As the largest health care workforce group, nurses are well suited to collaborate with other team members in the clinical work for an effective healthcare delivery (Matthys, Remmen, & Van Bogaert, 2017).
Collaboration is multidimensional and can occur in both face-to-face encounters and electronically for exchange of views and ideas. Collaboration is a planned or an unplanned engagement that takes place between individuals or teams of individuals, whether in-person or mediated by technology, where information is exchanged in some way (either explicitly, i.e. verbally or written, or implicitly, i.e. through shared understanding of gestures, emotions, etc.), and often occur across different roles (i.e. physician and nurse) to deliver patient care (Weir, 2011).
With reference to health informatics, a systematic review of literature, (Eikey, Reddy, & Kuziemsky, 2015), methods of collaborative work in health setting include telemedicine application, EMR, HER, EPR, CPOE, mobile technology, (PDAs, pagers, mobile phones), Web 2.0 applications, internet, online health communities, picture archives, and communication system, medicine dispensing devices and barcode systems, HIT and any other specific application.
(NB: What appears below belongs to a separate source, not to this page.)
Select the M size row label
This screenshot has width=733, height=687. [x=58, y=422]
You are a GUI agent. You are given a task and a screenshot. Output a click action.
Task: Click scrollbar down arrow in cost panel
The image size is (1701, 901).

The authors further presented the “collaboration space model”, to help researchers study collaboration and technology in healthcare.
In my healthcare setting, we use several health informatics methods such as pagers, mobile phones, communication system, medicine dispensing devices and barcode systems, but one that has been much applauded during this COVID 19 era is Telemedicine. I work in a psych/detox hospital.
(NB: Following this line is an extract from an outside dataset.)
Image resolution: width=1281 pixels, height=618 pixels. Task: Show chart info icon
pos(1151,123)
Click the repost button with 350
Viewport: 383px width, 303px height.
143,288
We found telemedicine very relevant based on research results indicating that people with mental health problems are twice more likely to be frequent users of hospital emergency departments (Hunt, Weber, Showstack, Colby, & Callaham, 2006). The use of the emergency department for routine clinical care poses a huge strain on the health system because of the high cost of treatment, restricting use of the emergency department for admission of patients who really require admissions. This is also because of the associated complexity and pressure to admit patients for inpatient care (Institute of Medicine (U.S.), 2007).
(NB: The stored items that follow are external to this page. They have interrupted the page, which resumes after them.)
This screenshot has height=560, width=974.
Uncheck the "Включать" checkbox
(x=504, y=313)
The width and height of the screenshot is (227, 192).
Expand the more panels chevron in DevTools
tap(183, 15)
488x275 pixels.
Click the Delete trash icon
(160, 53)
Recent technological advancements have led to easy access to videoconferencing utilizing personal computers or tablets. A few research work has also been carried out using telemedicine. Patients are encouraged to check their vital signs using personal devices. Also, the introduction of asynchronous store-and-forward approaches enable clinicians review their patient without direct interaction. Also, telehomecare enables clinicians monitor their patients in their own homes (Yellowlees et al., 2010). Telepsychiatry aims to improve quality of care to patients and reduce costs in three ways: it will carry out assessment at a distance, the specialist will be able to provide emergency department doctors opinion on complex cases and it will provide information on follow-up appointments using patients’ own technology. Moreover, patients with mental health challenges have a unique set of preferences and needs different from those with general medical conditions. These include face-to face verbal interventions, instructions about their oral medications, challenges about their medications, social support services, coordinated discharge planning and more confidentiality (Allen, Carpenter, Sheets, Miccio, & Ross, 2003).
The use of this collaborative health informatics had produced a high positive impact in clinical area by improving patient’s outcome and by producing data from research work. It has also promoted inter-professional interaction.